Gul juga memberikan desain istimewa yang didedikasikan untuk mewakili para perempuan berani pada bukunya. Yaitu dengan memberikan setiap bagian dan halaman bukunya dengan bunga Snow Lily.
“Dalam buku tersebut, kita bisa melihat bunga Snow Lily. Bunga yang hanya hidup di pegunungan tinggi dan mekar di salju yang mewakili perempuan pemberani,” jelasnya.
Berpisah dengan Keluarga
Gulchehra Hoja memang memiliki kendali atas dirinya sendiri, namun hal itu harus dibayar dengan harga mahal. Di mana ia harus berpisah dengan orangtua, saudara laki-laki, dan saudara serta kerabatnya di Uighur.
Bahkan, konsekuensi lain yang harus ditanggungnya adalah, keluarga Gul ditangkap pemerintah China karena tindakan beraninya sebagai jurnalis Uighur yang bersuara keras di Amerika. Namun, ia tak punya pilihan selain menjadi lebih kuat untuk bertahan hidup, untuk dirinya dan orang-orang di Uighur.
“Tentu saja, saya bukannya mua jadi pahlawan. Kita sebagai perempuan, hanya ingin jadi seorang putri kesayangan ayah, atau ratu untuk suami, kita ingin dicintai dan merasa aman. Tapi terkadang, hidup mendorong kita ke posisi yang membuat jadi semakin kuat dan berani. Dan saya punya mimpi dan harapan, bisa kembali ke rumah saya dan tanah air saya saat mereka mendapat kebebasan suatu hari nanti,” cerita Gul.
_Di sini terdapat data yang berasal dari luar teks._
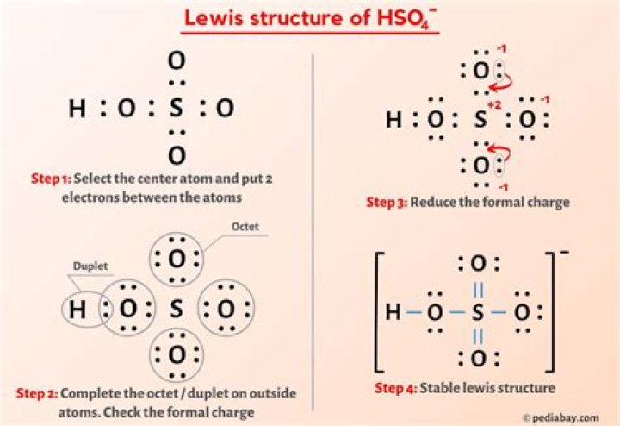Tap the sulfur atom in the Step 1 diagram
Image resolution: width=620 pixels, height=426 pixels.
click(176, 108)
Dalam proses menjadi berani, Gul mengatakan, bukannya harus menjadi yang paling atau sok kuat. Ia membiarkan dirinya merasakan emosi dan merilisnya, memvalidasi kesedihan, tangisan, dan ketakutan.
“Saya tidak fokus pada kehidupan masa lalu. Saya berpikir untuk selalu menyiapkan diri sambil menikmati apa yang saya miliki. Jangan lupa untuk melakukan hal yang kita sukai,” jelas Gul.
Gul menekankan dan mengingatkan kembali, jika untuk menjadi kuat dan berani, kita hanya harus menjadi manusia. Yang memiliki banyak rasa dan merasakannya secara normal seperti orang kebanyakan.
“Tapi jangan sampai hilang harapan dan lupa bersyukur. Kamu harus terus berharap dan bersyukur, yang secara alami membuat kita bahagia dan siap untuk menghadapi apa pun di depan nanti,” tegasnya.